A woman watches the livestream of an online panel discussion over Zoom to commemorate World Press Freedom Day, May 3, 2021. CamboJA/ Pring Samrang
A woman watches the livestream of an online panel discussion over Zoom to commemorate World Press Freedom Day, May 3, 2021. CamboJA/ Pring Samrang

Despite these reports, Information Ministry spokesman Meas Sophorn rejected the idea that Cambodia’s press freedom has declined, stating that the government had made efforts to protect the rights of journalists, including the right to publish freely.

“I would like to tell you that rights and press freedom in Cambodia are still carried out properly, and there is a better situation even if we are under the situation of COVID-19,” he said.

As evidence, Mr Sophorn said that the number of online media outlets had increased to 669 compared to just 107 in 2019, and that the ministry had now issued 4,230 media passes for national and international journalists working in Cambodia. He claimed that civil society groups often accused the government of violating press freedom when they took legal action against media institutions or journalists who had broken the law.

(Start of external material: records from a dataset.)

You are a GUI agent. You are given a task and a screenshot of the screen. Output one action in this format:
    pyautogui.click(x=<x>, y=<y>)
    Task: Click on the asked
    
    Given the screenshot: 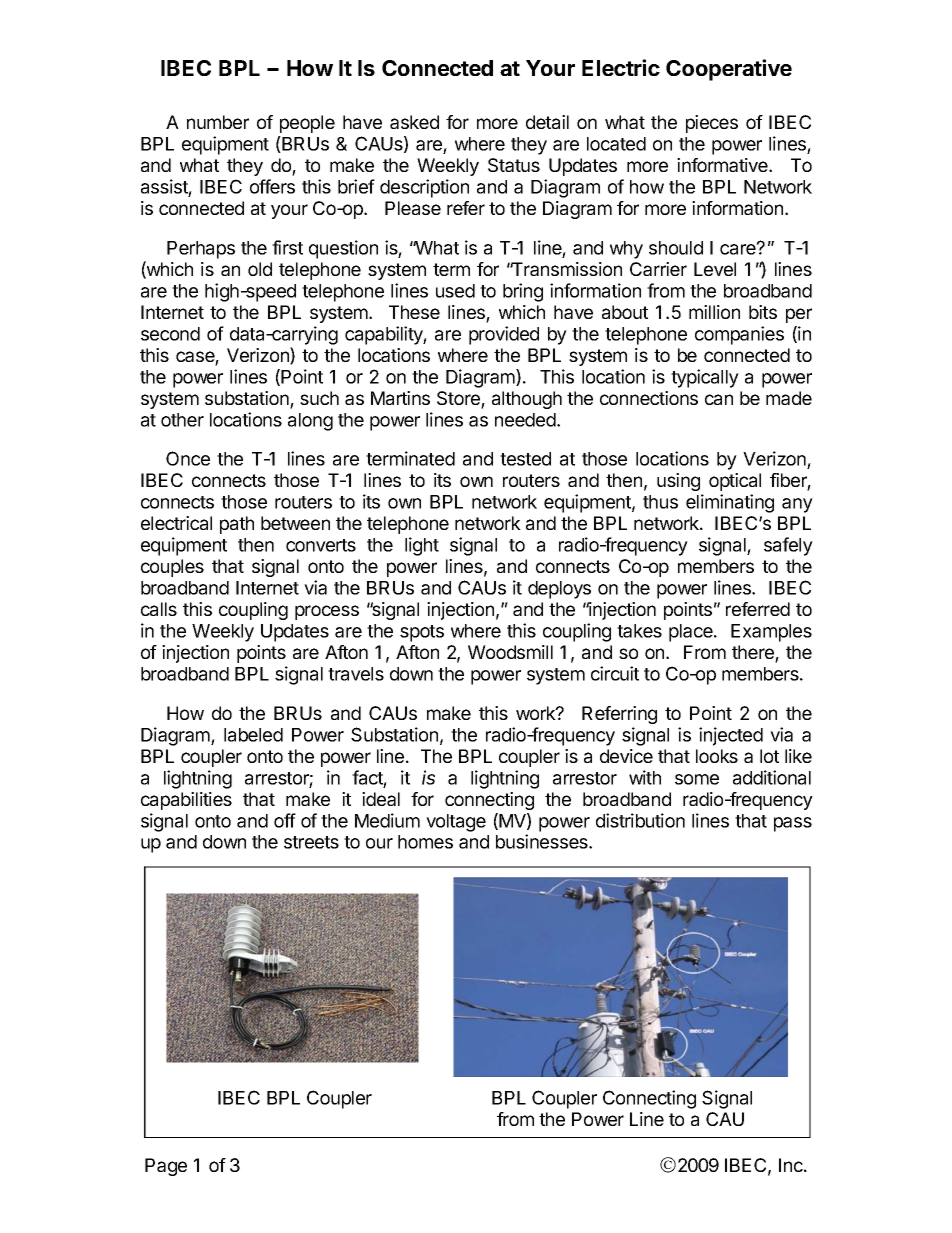 What is the action you would take?
    pyautogui.click(x=414, y=122)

“Did you consider those journalists who had done the wrong thing, as they had been accused by the authorities?” Mr. Sophorn asked. “The rights of a free press, especially freedom of expression, have been followed in line with Cambodia’s laws.”

Not everyone, though, is convinced. Soeng Senkarun, a senior investigator at rights group Adhoc, said that many journalists have complained that they have no rights to access information at some press events — the exception, he said, being journalists who support the government.

“This clearly shows that there is discrimination against some journalists,” he said.

Khan Leakhena, a reporter at CCIM-managed media outlet VOD, agreed that journalists are still threatened by authorities in the course of their work.

“I used to be threatened by authorities when I went down to report at the field,” she said. The journalist shared her experience covering the trial of a number of opposition members at the Phnom Penh Municipal court, where she said she had been threatened and chased by authorities while trying to take pictures, finally having her phone confiscated.

Ms Leakhena maintained that journalists are still worried by the fact that the government continues to use the Criminal Code against journalists, rather than the Press Law created expressly as an alternative to criminal proceedings.

“I think if journalists are still under threat, Cambodia’s media will not improve in the future,” she said.